HYPR is a company that focuses on authentication solutions that don't revolve around traditional usernames and passwords, and to emphasize why we desperately need this type of product, its researchers surveyed a total of 500 workers in the US and Canada for a period of two-and-a-half years. The findings showed for the umpteenth time that people and passwords just don't mix.
Forgetting passwords is more common than you think
At one point, the respondents were asked whether they'd been forced to reset one of their personal passwords over the last 90 days. A whopping 78% answered affirmatively. A more modest but still pretty significant 57% of the interviewed said that they'd forgotten a work-related password over the last three months.
It is a pretty shocking piece of statistics, and it doesn't get much better when you consider what the consequences of all these forgotten passwords are. For organizations, the process of resetting a user's password often involves helpdesk time, which can be quite expensive. As for the user, resetting a forgotten password is an inconvenience and a productivity killer at the best of times.
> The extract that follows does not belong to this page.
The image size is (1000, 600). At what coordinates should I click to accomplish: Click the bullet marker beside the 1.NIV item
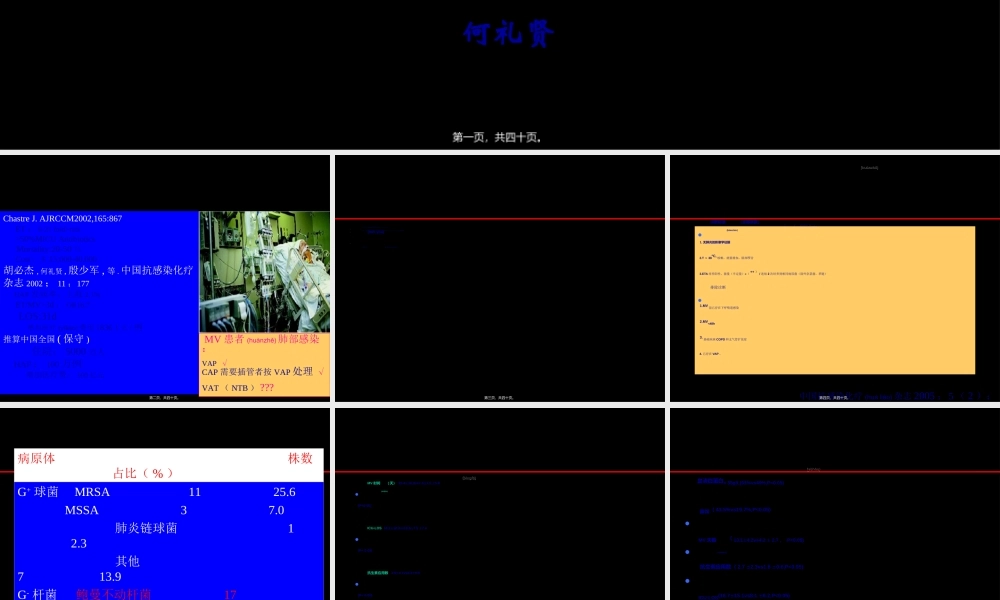(699, 300)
Everyone is trying to avoid it, and this is leading to other problems.
People avoid forgetting passwords by using and reusing weak ones
To cut down on the frustration and cost associated with forgotten passwords, organizations often refrain from imposing particularly strict requirements when it comes to what the password needs to contain. Some of them do have password expiration policies, but the figures in HYPR's survey show that even this strategy isn't especially effective.
49% of the people who are forced to update a password at work tend to use a lightly modified version of the previous one. Although adding a digit or two to an old password has been described as a very bad idea by many security professionals, people clearly continue to do it, and companies aren't doing a whole lot to stop it.
Password reuse is just as rampant as you'd expect. About 72% of the interviewed admit to reusing passwords in their personal lives. A little over 40% of the respondents said that their entire personal online existence is protected by fewer than seven passwords. About two-thirds of the interviewed use between 1 and 5 passwords at work.
As you might have guessed, the adoption of password management solutions is not great, either. 30% use a dedicated app for storing passwords at home, and just 26% do it in the office. About a third of the respondents write their login credentials on pieces of paper, and the rest rely on their memory to take care of all these passwords.
This is far from the first survey to illustrate how bad people's password management habits are, and you can be pretty sure that it's not the last. There are alternatives to the traditional authentication system, but adoption levels are very low, and although many companies claim to have the technology that will "kill" the password, nobody is likely to do it in the foreseeable future. In other words, we must digest the findings in these studies, and we must learn from the mistakes we make.